In eukaryotic cells, most DNA molecules in the nucleus are linear, and each individual molecule forms one chromosome. There is a packaging problem here, too, which you can appreciate by considering that the length of the DNA molecule contained in a single human chromosome is roughly 6000 times greater than the average diameter of the cell nucleus (Fig. 3.13). Double-stranded DNA molecules in eukaryotes are usually packaged with proteins called histones into a 30-nm chromatin fiber (Fig. 3.13a). In regions of the nucleus in which transcription is actively taking place, the 30-nm fiber is usually relaxed into a 10-nm chromatin fiber (Fig. 3.13a), which is about 5 times the diameter of the double helix. Chromatin fibers of either dimension are often referred to simply as chromatin.
3-10
The 10-nm chromatin fiber is composed of a beadlike repeating unit known as a nucleosome (Fig. 3.13b). The core particle of each nucleosome is a flattened sphere consisting of approximately 150 base pairs of double-stranded DNA wrapped around a cluster of two molecules each of the histones H2A, H2B, H3, and H4. Each of these histone proteins is rich in the positively charged amino acids lysine and arginine, which enables them to form ionic bonds with the negatively charged sugar–phosphate backbone of DNA. The DNA double helix is wrapped twice around the core particle.
Histone proteins are found in all eukaryotes, and they interact with double-stranded DNA without regard to sequence.
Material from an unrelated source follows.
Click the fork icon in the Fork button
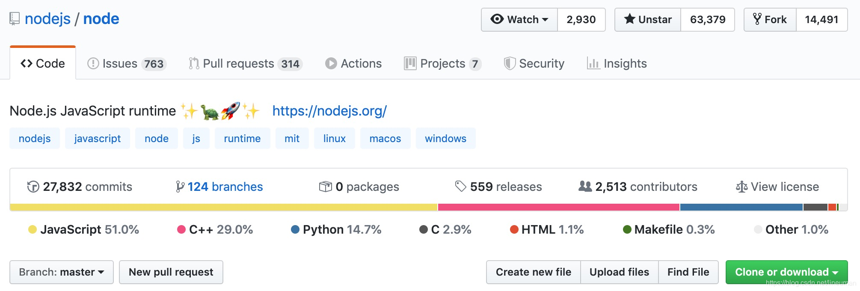860x291 pixels. pyautogui.click(x=757, y=19)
In addition, histone proteins from any organism can form nucleosomes with the DNA of any other organism. The reason for this ability is that these proteins are evolutionarily conserved, which means that they are very similar in sequence from one organism to the next. Conserved DNA, RNA, or protein sequences indicate that they serve an essential function and therefore have not changed very much over long stretches of evolutionary time. The more distantly related two organisms are that share conserved sequences, the more highly conserved the sequence is. Among the histone proteins, histones H3 and H4 are the most conserved; for example, 98% of the amino acids in histone H4 are identical in organisms as diverse as domesticated cattle and the garden pea. Histones are very highly conserved, reflecting their key role in packaging DNA.